A subida do preço do petróleo volta a colocar os preços do gasóleo e da gasolina em alta nesta segunda-feira, 20 de julho. Ambos ficam próximos dos dois euros por litro.
Nesta segunda-feira, o litro de gasóleo passa a custar mais 111,3 cêntimos do que na semana passada. Em simultâneo, a gasolina vai subir 5,8 cêntimos. As estimativas estão de acordo com o Automóvel Club de Portugal (ACP), foram apresentadas na sexta-feira e refletem ainda a mexida no ISP, que o Governo aprovou na passada sexta-feira.
O Executivo optou por aumentar o ISP, com um reforço do desconto em 1,8 cêntimos por litro no gasóleo e 0,6 cêntimos na gasolina.
Os preços, até à passada sexta-feira, eram de 1,853 euros por litro de gasóleo simples e 1,915 euros por litro de gasolina 95 simples, de acordo com os dados da Direção-Geral de Energia e Geologia (DGEG). Devem avançar para 1,988 euros e 1,980 euros, respetivamente, a abrir a semana.
A variação que ocorre de semana a semana tem por base o preço do petróleo bruto nos mercados financeiros. Ora, o preço do Brent (referência dos mercados europeus) disparou na passada segunda-feira e acabaria por estabilizar em torno dos 85 dólares por barril ao longo da semana, gerando as previsões citadas.
Ainda assim, a fechar a sessão dos mercados de sexta-feira, os preços dos futuros de Brent superaram os 88 dólares por barril, o que leva a crer que essa evolução vai refletir-se no consumidor final
Importa recordar que os preços variam naturalmente consoante o posto de gasolina.
Em todo caso, o gasóleo volta a ficar novamente mais caro que a gasolina, depois de o mesmo cenário ter sido registado entre março e abril, fruto da falta de oferta de gasóleo, por comparação com a gasolina. De resto trata-se de uma inversão da tendência, na medida em que, historicamente, a gasolina tende a ser vendida por um preço mais alto, exceto em cenários de crise (o anterior foi em 2022, aquando da guerra entre Rússia e Ucrânia).
Na origem desta escalada de preços constante está a guerra contra o Irão, que continua a condicionar os mercados financeiros. No passado fim de semana, as tensões aumentaram entre os EUA e o Irão, nomeadamente no que diz respeito ao estreito de Ormuz.
Donald Trump anunciou, na segunda-feira passada, a aplicação de uma portagem aos navios de transporte de transporte (não apenas petroleiros) que passam por aquela zona, com a promessa de escolta das forças norte-americanas, gerando uma escalada dos preços. O presidente dos EUA acabaria por recuar na imposição, mas o conflito entre os dois países não abrandou de forma significativa e, por este motivo, as pressões sobre o preço também não aliviaram.
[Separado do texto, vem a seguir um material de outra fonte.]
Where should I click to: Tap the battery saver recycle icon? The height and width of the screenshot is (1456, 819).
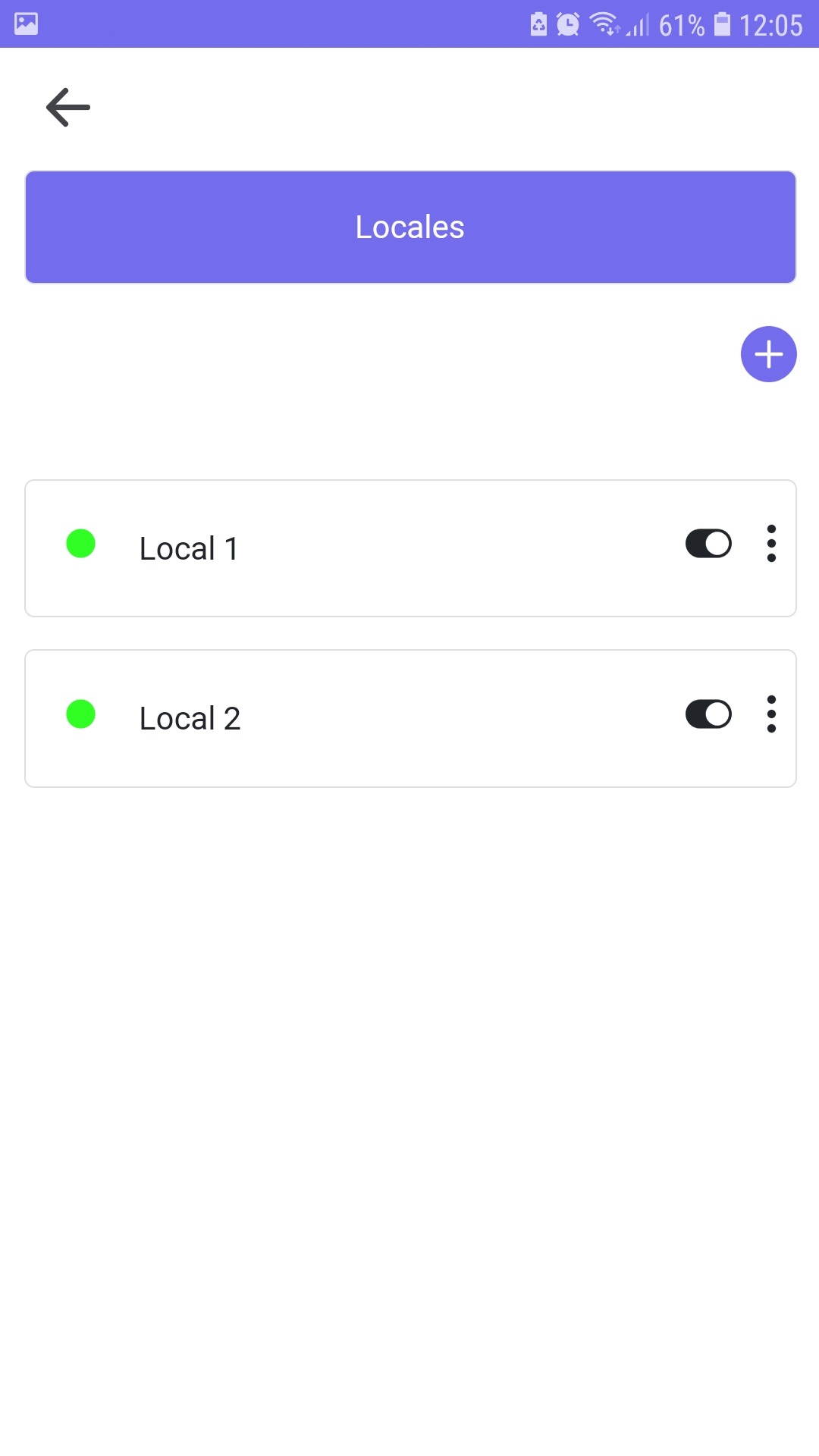pos(538,24)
O petróleo é crucial para a economia global (a portuguesa não foge à regra) e, neste contexto, os preços praticados vão continuar a condicionar o crescimento. Simultaneamente, a inflação teima em não regressar para 2%, conforme o objetivo definido pelo Banco Central Europeu (BCE) e pela generalidade dos bancos centrais. Também por esta razão, o BCE tem mais um incentivo para subir as taxas de juro de referência. Por esta altura, os juros de depósito estão em 2,25% e os analistas anteveem uma subida de 25 pontos base (p.b.) até dezembro.
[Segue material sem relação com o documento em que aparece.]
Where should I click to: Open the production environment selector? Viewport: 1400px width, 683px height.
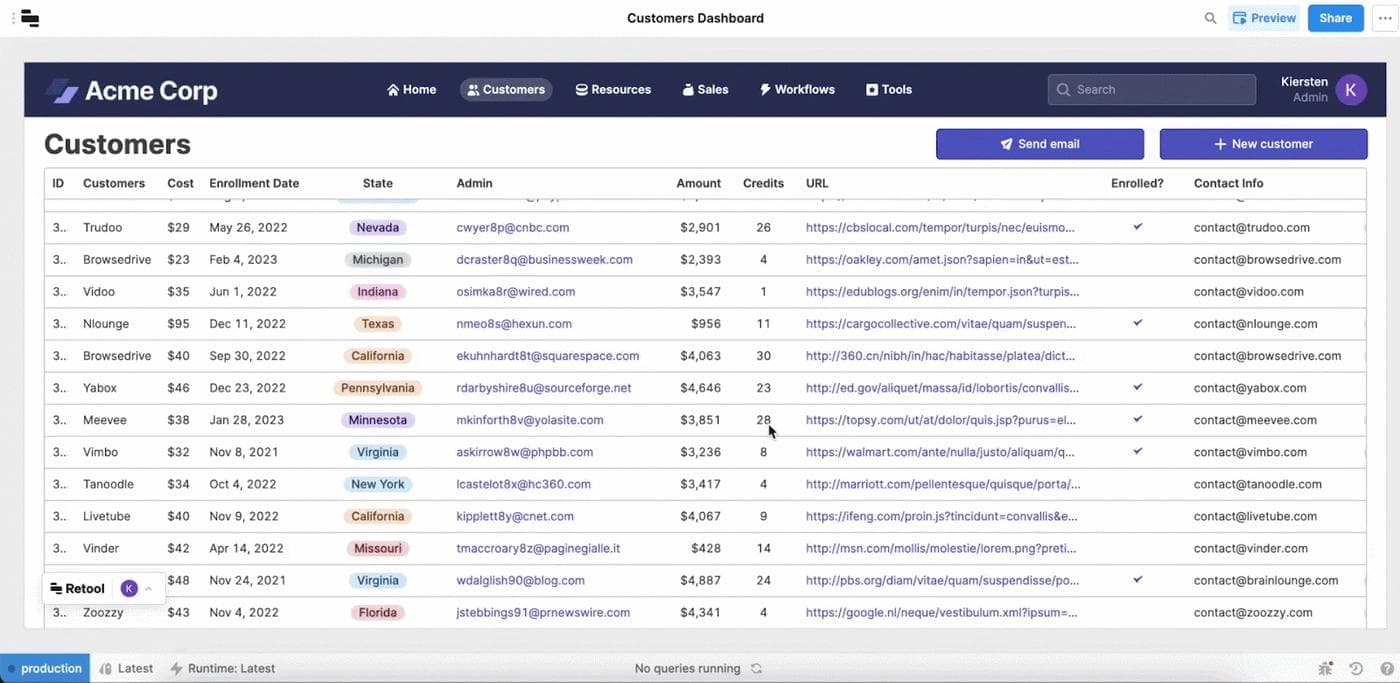click(45, 669)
Aliás, os dados mais recentes mostram mesmo que tem sido a energia a grande responsável por alavancar a inflação, numa altura em que as importações da Europa não conseguem abrandar - o Velho Continente continua a ser muito dependente do petróleo.
Assim, com o 'ouro negro' em forte alta, setores como a produção, a indústria e a logística ficam significativamente mais caros, arrastando com eles a maioria dos preços ao consumidor — algo que acontece desde março.